During development, SVOLT overcame two major challenges: first, the innovative “polarity conversion adhesive solution” achieved efficient transfer of the coating from base film to electrode, raising transfer rates from about 20% to over 95%; second, the custom “profiled gradient hot-press technology” resolved coverage consistency issues caused by uneven electrode thickness.

The process is 100% production line compatible and requires no additional investment, making it “the industry’s lowest-cost, fastest semi-solid battery mass production solution.” Cells produced using this method achieve 100% thermal runaway prevention, a 50% reduction in leakage current under short-circuit conditions, and an 18.5% decrease in full-lifecycle pressure failure rate, enhancing product consistency, safety, reliability, durability, and stability.

In semi-solid battery mass production planning, SVOLT has established a 2.3GWh dedicated semi-solid battery production line and completed the development of the first-generation 270Wh/kg prismatic cell, with C-sample batch trials imminent.
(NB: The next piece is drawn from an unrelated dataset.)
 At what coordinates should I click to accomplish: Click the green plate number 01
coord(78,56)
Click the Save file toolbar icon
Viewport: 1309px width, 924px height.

This product has already secured orders from well-known European EV brands and a key eVTOL project with a state-owned enterprise. By 2026, the first-generation semi-solid battery will achieve mass production ramp-up; the second-generation 400Wh/kg prismatic cell will be developed; by 2028, the 450Wh semi-solid pouch cell will be completed.

SVOLT’s technological breakthroughs in semi-solid batteries not only secure a performance “technological high ground” but also establish the industry’s “safety cornerstone” through graded battery safety. This enhances corporate competitiveness while promoting transparency and a trusted technology system, driving sustainable development across the entire industry chain. Against the backdrop of global supply chain restructuring, these two core technologies will lay a solid foundation for national energy security and industrial resilience.